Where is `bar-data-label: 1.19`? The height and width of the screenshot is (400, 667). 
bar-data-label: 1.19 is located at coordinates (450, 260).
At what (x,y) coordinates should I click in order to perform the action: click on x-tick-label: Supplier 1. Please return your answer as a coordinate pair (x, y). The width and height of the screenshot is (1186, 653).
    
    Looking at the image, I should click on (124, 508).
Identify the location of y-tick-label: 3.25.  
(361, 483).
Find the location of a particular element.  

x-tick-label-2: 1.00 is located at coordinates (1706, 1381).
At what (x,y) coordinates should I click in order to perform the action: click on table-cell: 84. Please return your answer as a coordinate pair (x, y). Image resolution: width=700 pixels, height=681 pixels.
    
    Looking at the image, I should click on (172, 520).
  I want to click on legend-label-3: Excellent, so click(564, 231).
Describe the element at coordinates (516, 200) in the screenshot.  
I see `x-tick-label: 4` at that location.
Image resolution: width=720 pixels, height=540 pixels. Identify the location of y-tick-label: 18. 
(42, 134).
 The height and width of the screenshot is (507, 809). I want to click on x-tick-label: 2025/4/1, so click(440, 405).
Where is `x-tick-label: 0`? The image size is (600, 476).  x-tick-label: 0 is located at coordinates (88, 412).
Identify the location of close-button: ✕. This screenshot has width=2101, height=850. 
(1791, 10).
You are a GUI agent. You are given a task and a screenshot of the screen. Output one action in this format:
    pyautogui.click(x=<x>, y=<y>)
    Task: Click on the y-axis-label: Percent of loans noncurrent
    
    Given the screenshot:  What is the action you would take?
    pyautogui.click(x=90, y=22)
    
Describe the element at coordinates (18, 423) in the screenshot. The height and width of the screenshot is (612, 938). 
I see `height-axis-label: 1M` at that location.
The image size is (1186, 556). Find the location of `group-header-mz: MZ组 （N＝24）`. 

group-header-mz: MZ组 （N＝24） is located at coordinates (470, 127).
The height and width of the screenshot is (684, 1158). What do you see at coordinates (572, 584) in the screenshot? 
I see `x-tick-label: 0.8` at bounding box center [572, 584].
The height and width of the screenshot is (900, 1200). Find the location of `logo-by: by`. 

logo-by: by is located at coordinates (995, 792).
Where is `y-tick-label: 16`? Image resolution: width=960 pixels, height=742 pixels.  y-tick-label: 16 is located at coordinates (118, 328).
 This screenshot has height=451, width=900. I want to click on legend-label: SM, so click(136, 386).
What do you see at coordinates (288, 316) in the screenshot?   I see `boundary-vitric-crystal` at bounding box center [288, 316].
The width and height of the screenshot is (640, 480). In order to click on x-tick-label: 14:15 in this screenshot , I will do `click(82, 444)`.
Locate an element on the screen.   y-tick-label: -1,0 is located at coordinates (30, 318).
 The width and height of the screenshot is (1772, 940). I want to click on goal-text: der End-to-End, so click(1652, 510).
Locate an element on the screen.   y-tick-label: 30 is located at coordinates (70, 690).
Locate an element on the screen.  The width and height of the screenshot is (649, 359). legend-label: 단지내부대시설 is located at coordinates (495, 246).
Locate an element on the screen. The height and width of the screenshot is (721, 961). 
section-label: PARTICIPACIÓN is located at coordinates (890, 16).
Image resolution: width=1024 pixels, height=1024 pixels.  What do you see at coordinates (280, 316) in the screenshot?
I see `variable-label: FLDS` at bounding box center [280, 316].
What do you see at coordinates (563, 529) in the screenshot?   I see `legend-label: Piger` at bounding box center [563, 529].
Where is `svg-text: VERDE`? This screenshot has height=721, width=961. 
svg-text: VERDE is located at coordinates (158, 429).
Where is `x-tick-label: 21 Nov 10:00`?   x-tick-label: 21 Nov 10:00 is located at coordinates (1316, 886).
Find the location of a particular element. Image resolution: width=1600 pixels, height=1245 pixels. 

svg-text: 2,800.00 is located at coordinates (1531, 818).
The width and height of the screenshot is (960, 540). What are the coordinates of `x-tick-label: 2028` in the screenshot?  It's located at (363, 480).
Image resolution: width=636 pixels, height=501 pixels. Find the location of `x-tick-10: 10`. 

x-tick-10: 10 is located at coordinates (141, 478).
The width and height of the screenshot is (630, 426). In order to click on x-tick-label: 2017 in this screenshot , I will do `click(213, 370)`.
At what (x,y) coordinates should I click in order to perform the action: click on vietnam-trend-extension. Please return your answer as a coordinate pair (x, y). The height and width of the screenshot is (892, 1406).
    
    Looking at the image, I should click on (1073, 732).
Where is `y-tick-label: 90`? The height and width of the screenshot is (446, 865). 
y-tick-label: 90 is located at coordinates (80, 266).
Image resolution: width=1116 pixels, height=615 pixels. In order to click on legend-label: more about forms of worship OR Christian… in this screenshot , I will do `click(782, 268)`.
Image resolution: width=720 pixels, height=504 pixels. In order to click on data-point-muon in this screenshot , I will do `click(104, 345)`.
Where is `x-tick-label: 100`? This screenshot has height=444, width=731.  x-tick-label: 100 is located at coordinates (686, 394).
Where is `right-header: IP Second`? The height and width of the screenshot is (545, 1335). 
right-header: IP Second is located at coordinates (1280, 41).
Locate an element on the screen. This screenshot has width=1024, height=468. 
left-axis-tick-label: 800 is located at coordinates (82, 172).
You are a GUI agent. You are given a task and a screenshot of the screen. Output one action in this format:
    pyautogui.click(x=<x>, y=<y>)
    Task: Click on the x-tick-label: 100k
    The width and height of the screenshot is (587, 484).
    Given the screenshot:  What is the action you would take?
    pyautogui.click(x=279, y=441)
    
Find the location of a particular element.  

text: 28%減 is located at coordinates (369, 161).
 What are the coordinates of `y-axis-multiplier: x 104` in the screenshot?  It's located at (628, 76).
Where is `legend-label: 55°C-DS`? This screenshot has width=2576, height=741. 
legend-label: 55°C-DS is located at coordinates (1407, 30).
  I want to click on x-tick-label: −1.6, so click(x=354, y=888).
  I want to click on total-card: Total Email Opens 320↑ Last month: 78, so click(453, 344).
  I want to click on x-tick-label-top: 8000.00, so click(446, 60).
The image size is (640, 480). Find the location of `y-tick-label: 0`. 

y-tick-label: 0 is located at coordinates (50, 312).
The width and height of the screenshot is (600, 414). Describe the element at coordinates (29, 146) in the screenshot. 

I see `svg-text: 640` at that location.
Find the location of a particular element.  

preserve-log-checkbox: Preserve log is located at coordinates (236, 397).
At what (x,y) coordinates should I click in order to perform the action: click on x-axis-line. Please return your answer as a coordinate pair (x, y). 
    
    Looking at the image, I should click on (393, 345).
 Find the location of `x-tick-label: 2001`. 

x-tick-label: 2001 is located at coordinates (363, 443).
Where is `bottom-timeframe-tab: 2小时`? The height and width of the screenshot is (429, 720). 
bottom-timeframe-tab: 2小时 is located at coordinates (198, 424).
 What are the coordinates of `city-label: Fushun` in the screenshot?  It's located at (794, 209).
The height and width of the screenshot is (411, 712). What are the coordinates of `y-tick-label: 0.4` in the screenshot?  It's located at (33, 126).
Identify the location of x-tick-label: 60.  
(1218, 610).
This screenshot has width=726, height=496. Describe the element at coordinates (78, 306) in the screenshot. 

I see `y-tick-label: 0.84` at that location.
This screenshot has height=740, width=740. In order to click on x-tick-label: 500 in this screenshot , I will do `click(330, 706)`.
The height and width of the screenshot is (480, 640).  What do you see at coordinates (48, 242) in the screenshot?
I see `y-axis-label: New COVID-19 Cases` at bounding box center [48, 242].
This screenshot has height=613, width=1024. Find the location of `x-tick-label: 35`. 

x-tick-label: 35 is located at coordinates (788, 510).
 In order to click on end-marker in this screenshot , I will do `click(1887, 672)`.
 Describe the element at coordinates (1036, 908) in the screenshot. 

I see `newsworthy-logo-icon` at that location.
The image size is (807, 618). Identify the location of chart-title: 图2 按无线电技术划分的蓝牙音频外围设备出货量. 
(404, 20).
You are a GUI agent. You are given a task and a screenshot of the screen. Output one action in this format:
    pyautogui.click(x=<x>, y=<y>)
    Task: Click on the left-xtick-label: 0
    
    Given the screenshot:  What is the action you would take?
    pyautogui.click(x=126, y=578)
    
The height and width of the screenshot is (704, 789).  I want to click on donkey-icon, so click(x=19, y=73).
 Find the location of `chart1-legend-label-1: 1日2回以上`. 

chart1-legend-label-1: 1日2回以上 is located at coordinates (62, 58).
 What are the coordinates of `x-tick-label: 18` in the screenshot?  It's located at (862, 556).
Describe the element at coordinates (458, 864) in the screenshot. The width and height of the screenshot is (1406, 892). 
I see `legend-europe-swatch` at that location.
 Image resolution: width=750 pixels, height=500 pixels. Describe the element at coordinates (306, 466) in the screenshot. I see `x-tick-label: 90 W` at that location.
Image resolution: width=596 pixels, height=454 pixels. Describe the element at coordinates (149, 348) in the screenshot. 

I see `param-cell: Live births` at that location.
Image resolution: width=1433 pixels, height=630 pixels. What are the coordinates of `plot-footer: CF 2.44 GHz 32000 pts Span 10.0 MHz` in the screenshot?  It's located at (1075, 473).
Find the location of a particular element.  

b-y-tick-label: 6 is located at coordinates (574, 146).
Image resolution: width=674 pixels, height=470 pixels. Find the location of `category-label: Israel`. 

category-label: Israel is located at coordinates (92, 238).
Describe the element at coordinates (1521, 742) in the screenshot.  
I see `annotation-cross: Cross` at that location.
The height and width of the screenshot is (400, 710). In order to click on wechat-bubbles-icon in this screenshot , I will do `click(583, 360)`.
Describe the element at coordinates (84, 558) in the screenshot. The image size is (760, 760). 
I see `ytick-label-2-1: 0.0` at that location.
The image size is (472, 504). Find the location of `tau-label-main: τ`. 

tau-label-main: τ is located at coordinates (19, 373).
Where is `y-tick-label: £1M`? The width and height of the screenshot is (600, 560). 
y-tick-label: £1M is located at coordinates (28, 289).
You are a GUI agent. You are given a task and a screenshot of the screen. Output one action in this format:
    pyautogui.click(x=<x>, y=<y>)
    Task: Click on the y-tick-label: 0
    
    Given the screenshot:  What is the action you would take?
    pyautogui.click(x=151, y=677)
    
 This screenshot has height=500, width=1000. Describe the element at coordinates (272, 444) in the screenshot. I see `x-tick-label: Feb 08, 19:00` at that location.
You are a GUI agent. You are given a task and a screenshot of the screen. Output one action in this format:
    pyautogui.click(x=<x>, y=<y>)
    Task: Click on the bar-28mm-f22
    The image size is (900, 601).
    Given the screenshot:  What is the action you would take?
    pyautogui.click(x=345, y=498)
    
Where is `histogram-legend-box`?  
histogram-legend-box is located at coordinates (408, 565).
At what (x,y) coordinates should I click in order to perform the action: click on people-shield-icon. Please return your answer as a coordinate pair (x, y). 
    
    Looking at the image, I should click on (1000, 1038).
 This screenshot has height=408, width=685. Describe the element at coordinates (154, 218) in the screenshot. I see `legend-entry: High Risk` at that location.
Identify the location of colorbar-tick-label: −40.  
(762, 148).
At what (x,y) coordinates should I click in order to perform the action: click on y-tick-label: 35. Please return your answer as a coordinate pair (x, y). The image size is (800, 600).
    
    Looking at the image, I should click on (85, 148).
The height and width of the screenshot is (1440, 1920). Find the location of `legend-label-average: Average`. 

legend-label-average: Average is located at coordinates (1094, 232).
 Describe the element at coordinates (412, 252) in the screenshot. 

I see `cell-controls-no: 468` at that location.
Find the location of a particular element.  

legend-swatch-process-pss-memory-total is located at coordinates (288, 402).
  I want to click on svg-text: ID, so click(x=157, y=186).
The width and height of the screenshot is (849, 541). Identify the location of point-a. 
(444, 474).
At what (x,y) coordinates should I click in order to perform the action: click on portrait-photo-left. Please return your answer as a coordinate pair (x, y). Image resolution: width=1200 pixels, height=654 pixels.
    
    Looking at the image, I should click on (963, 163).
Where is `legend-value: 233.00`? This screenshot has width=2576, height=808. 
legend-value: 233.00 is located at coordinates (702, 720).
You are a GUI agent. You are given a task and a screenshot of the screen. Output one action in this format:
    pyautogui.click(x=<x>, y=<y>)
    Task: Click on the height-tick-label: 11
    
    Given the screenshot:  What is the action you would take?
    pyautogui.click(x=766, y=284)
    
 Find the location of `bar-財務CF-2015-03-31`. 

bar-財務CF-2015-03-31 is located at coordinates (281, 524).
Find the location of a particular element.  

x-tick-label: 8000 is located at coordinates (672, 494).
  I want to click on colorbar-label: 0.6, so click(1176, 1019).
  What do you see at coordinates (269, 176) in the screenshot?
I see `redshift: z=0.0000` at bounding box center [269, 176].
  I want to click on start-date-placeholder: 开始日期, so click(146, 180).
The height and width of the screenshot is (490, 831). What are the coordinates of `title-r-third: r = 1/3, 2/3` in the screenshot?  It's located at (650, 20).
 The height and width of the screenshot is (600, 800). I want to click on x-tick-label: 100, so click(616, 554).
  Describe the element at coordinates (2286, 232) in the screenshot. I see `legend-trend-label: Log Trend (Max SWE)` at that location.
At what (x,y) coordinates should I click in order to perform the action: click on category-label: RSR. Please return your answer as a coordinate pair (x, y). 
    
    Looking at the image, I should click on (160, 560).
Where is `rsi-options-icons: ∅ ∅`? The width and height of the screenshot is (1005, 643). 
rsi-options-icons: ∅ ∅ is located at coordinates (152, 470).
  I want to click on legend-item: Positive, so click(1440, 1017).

——

- [LAVORO RICHIESTO]:
Trasforma in una lista JSON di stringhe le righe che partono dall'inizio dei record e arrivano fino alla riga che contiene "bar-data-label: 1.19 is", inclusa. Usa una stringa per ogni riga e tralascia le righe vuote.

- [SOLUZIONE ESERCIZIO]:
[
  "Where is `bar-data-label: 1.19`? The height and width of the screenshot is (400, 667). ",
  "bar-data-label: 1.19 is located at coordinates (450, 260)."
]